Main reason is that it has slowly but steadily dawned on me, now that we have a lightrail train cruising up and down Main Drag West and now that a rental car lot has taken up residence in a nearby shopping center and now that (duh!!!) I’ve come to realize I can reach three large grocery stores and a Walgreen’s on foot, none of them more than a ten-minute stroll away…that…yeah…maybe, just MAYBE I don’t need a car. 

Think o’ that!

Seriously: when I need a ride that’s longer than a short dash around the strip malls that surround the’Hood, I can call for an Uber. DAYum! A guy who drives for Uber lives right across the street. Several other Uberites dwell in the immediate neighborhood.

So…umh…WHY am I spending some unholy amount of cash to keep a pile of steel and aluminum sitting in my garage most of the time?

Why am I freakin’ going broke to insure that pile of tinfoil?

For the past couple weeks, the Heap has resided at my son’s house.

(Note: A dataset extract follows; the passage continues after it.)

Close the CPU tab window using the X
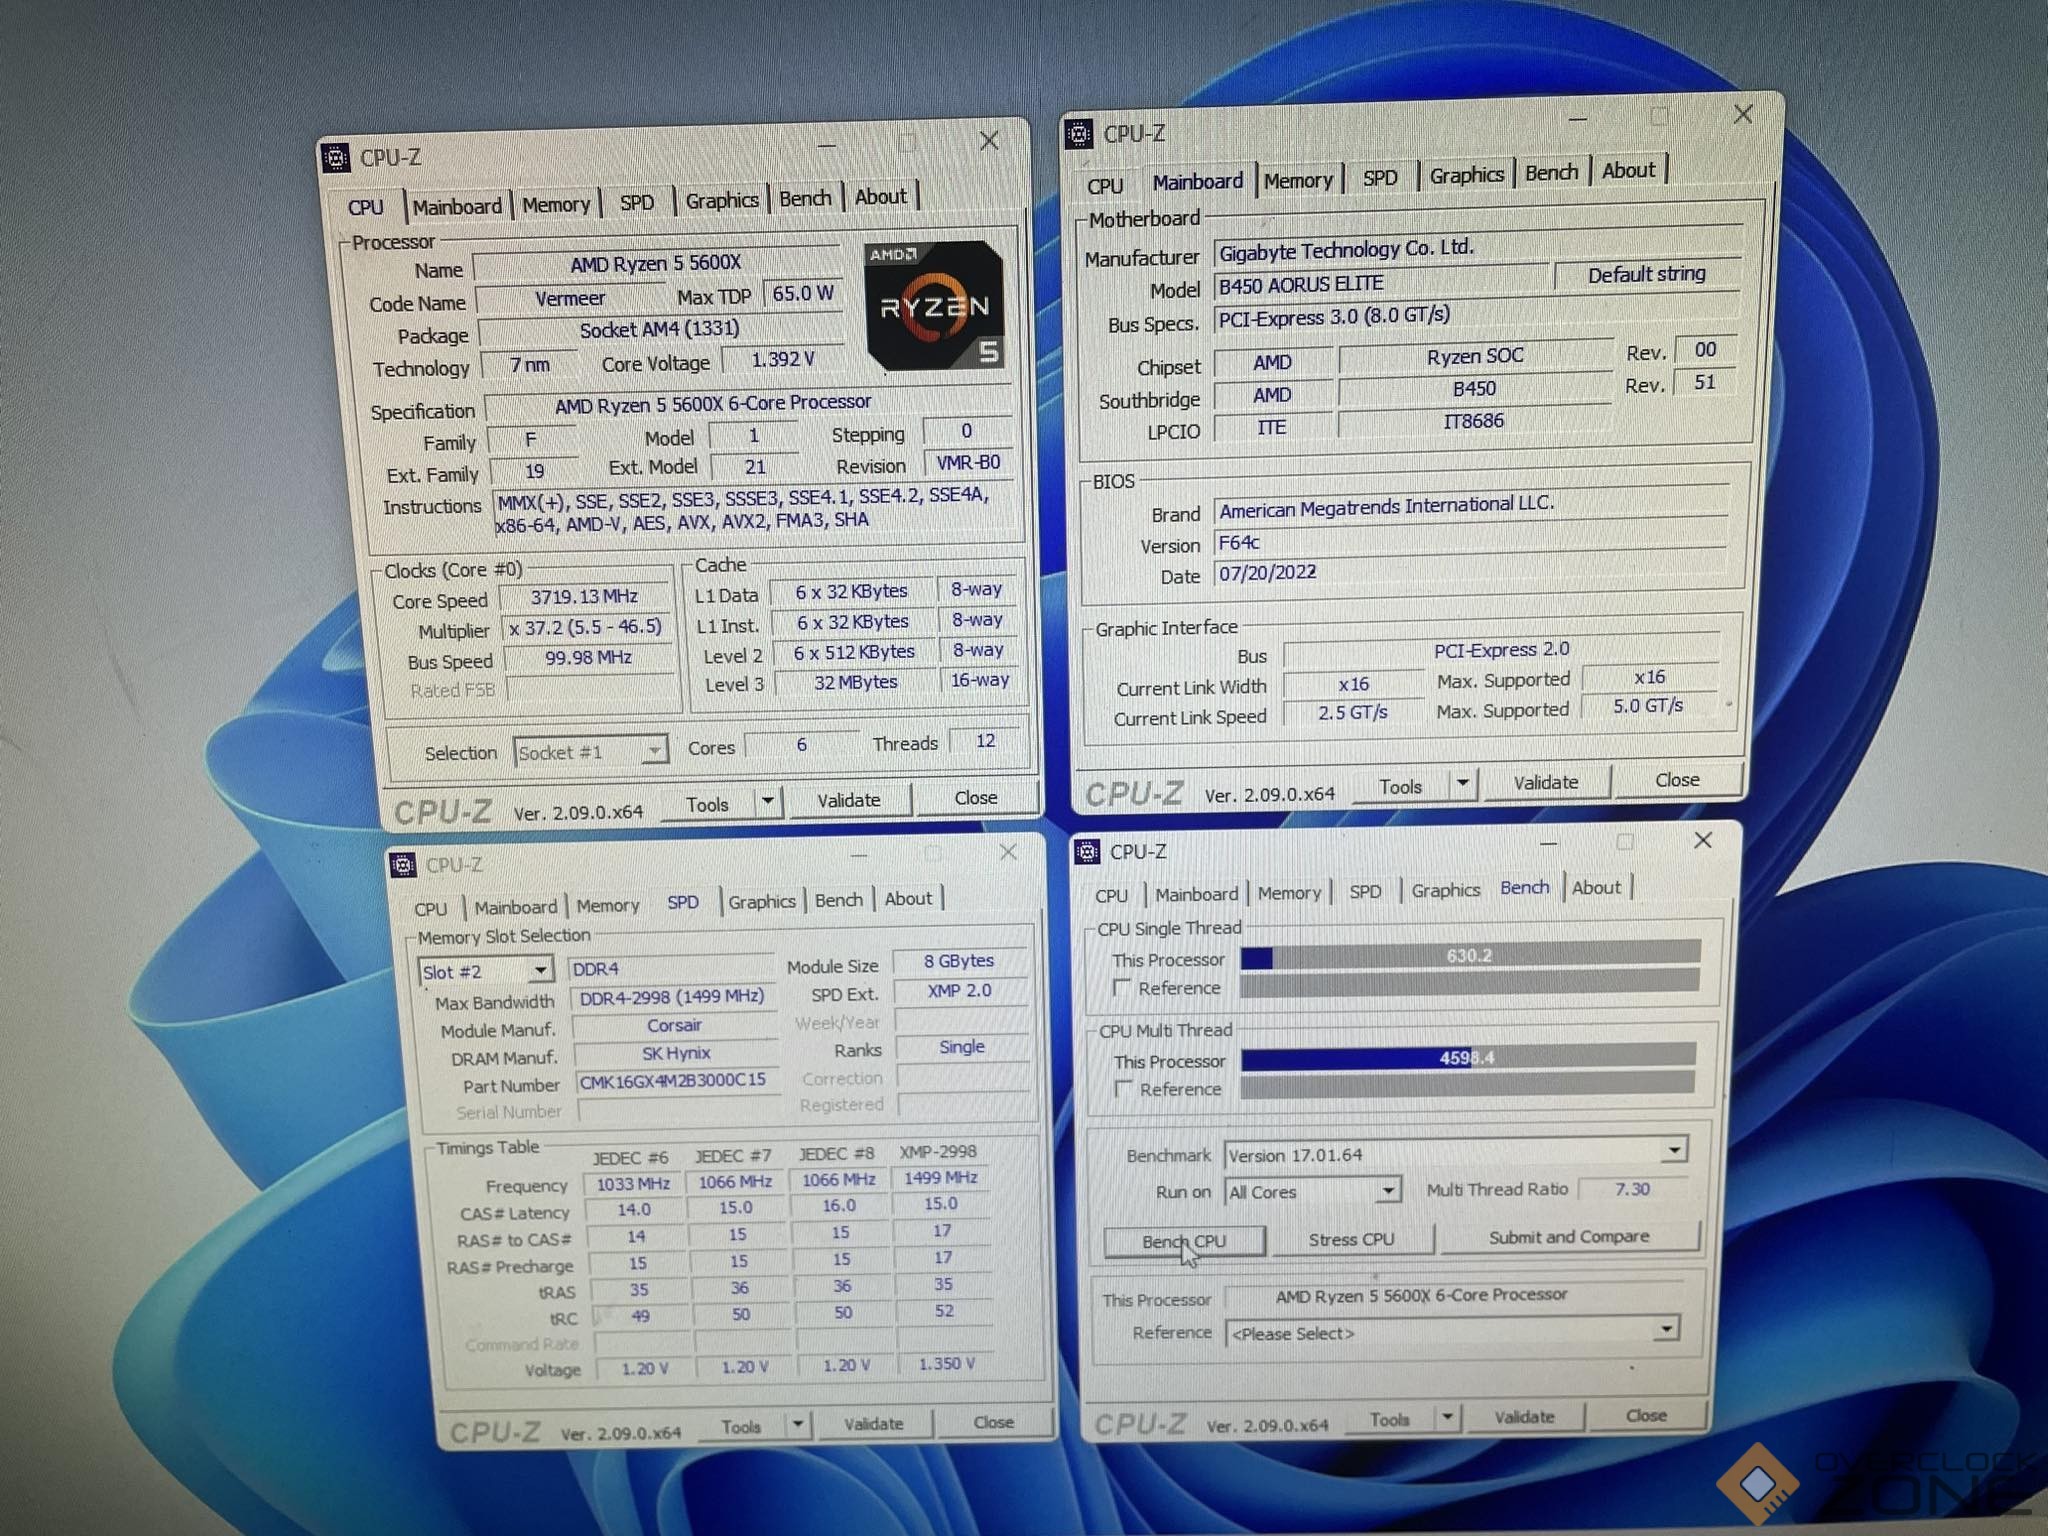The image size is (2048, 1536). pyautogui.click(x=989, y=141)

And…y’know what has happened?

Yeah,

Nothing.

NOTHING horrible has ensued from the absence of a $15,000 pile of sheet metal, bolts, and rubber.

Well. Something HAS happened.

I’ve come to believe that in a city like Phoenix, now that it has installed piles of public transportation up and down almost all of our main drags, there really is NO NEED to own a car! 

Seriously.

From my house, I can walk to not one, not two, but THREE major chain supermarkets: an Albertson’s, an El Rancho, and a Fry’s. Not sufficient? We also have two huge chain drugstores: a Walgreen’s and the one inside the Albertson’s. All these have pharmacies. Three of them sell more groceries than you can dream of.

And with the trains running up and down Main Drag West, I can cruise as far as I please to visit stores, doctors, dentists, and whatnot. For just so much loose change!

Gosh. It’s almost like when we lived in San Francisco: a real city! 

So…I’m thinking get rid of the clunk. Maybe split the sale price with my son, giving half to him as a sales commission. And…call it a day.

We have a rental lot just a couple of blocks up Main Drag west. If I must have a car to drive around, I can go over there and extract one for a day. Same if I feel called to drive up to the Grand Canyon or some such. Why OWN a hole in the ground into which to pour money for the sake of a few rides here and a few rides there?

So…I’m kinda excited about this idea. Haven’t discussed it with M’hijito yet. He being the owner of the male voice here in the famiglia, I think he should have a say in this scheme. But frankly: I suspect he’ll approve.